I'm missing something fundamental in my understanding of the torque of a motor.
Consider the following analogy:
I have a 10kg dumbell on the ground and a 1kg dumbell next to it. Let's say that I lift the 10kg dumbell off the ground with a certain force 'F'.
Now let's say I use the same force 'F' to lift the 1kg dumbbell. Naturally, I would lift the 1kg dumbell much faster, right?
Now coming to electric motors, let's say I attach a 10kg load to the motor shaft. The motor would produce a torque T and rotate at a certain rpm. Now, I put 1kg load on the shaft.
As per the dumbell analogy, wouldn't the 1kg load cause an increase in speed because it's lighter than 10kg?
But we know that a motor's torque keeps changing with the load. So for a 1kg load, does the motor produce just enough torque required to rotate a 1kg load?
If yes, how would the motor know what the load is so as to produce the right amount of torque?
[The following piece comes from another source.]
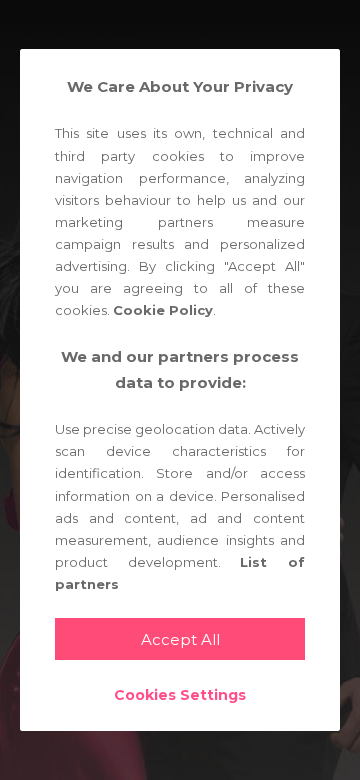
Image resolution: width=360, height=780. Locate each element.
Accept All (180, 639)
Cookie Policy (163, 310)
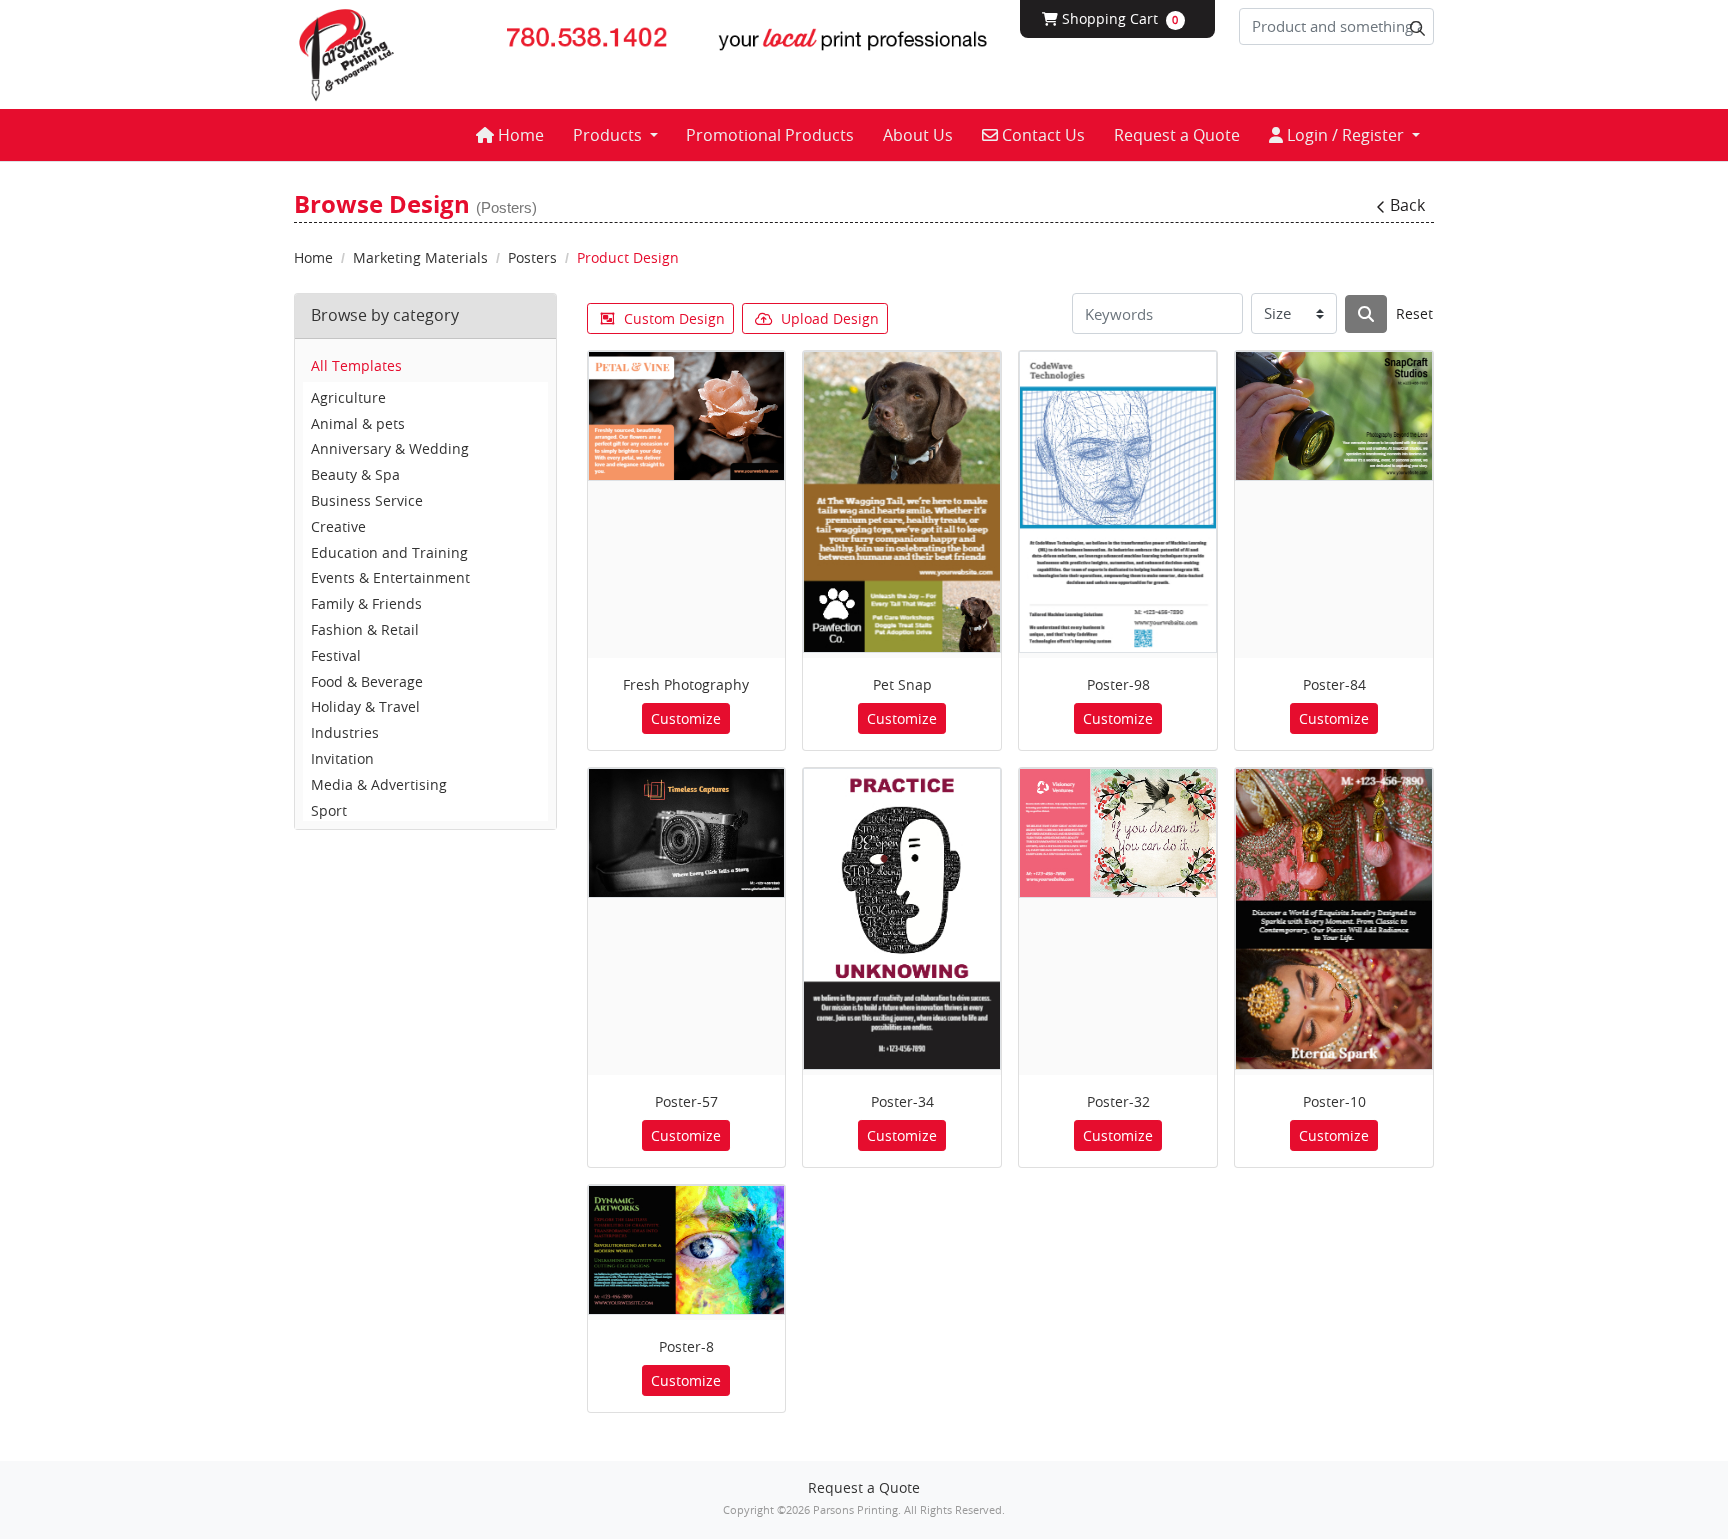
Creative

If no, them wouldn't the motor produce the same amount of torque for all loads and only the rpm keeps changing?
Best Answer
Assuming we are talking about a shunt wound or permanent magnet brushed DC or BLDC motor, torque is proportional to current, so the more torque load you put on the motor the more current it will draw to match it. However the current causes a voltage drop in the winding resistance, which reduces rpm. How much the rpm drops depends on the resistance. A large motor with thick low resistance wire could lift a heavy weight without its rpm dropping significantly, while a small motor with thinner wire might drop down to stall speed and not draw enough current to lift the heavy weight at all.
To understand the relationships between torque, current, rpm and voltage, consider this simplified model of a PMDC motor:-
simulate this circuit – Schematic created using CircuitLab
When the motor spins it generates a voltage proportional to its speed. This is a result of Faraday's Law, which says that moving a wire through a magnetic field induces a voltage in it proportional to its velocity, and occurs whether it is driven by an external force or by its own power. Depending on how it is constructed (number of turns, size, stator or armature slots, magnet poles etc.) each motor has a characteristic 'Kv' (Velocity constant), commonly expressed in rad/s/Volt or rpm/Volt.
Output torque is proportional to current according the Lorentz force law, which says that the magnetic force on a wire is proportional to current x magnetic field strength (which is constant in a permanent magnet or shunt wound DC motor). For a particular motor this relationship is a constant, called Kt (Torque constant), often expressed in N.m/A.
By symmetry, Kt is the inverse of Kv. So if you know one then you know the other. If Kv = 10.5 rad/s/V (100 rpm/V) then Kt must be 0.095 N.m/A.
For this simplified model we will ignore any internal losses due to magnetic hysteresis, eddy currents, friction and air drag. If the motor has no load then torque and current are zero, and no voltage is dropped across Rm. That means the generator voltage must equal the supply voltage, and the motor must be spinning at 100 rpm/V * 10V = 1000 rpm.
Now put an external torque load on the motor. It will slow down and produce less voltage, causing voltage to be dropped across Rm. By Ohms Law a current must then flow, producing torque. Speed continues to drop and current rises until output torque matches the externally applied torque.
If the torque load is high enough to stop the motor spinning then there is no generator voltage and the full 10V is dropped across Rm, causing a current of 10V/1Ω = 10A. With Kt = 0.095 N.m/A and current = 10A, the 'stall' torque must be 0.95 N.m.
Now imagine an otherwise identical motor which has thicker wire, reducing Rm to 0.1Ω. The same 10A current (producing the same 0.95 N.m torque) now only drops 1V across Rm, so the generator must be producing 9V. This motor must be spinning at 9*100 = 900 rpm (only 10% less than the no-load speed) while lifting the weight that stalled the other motor.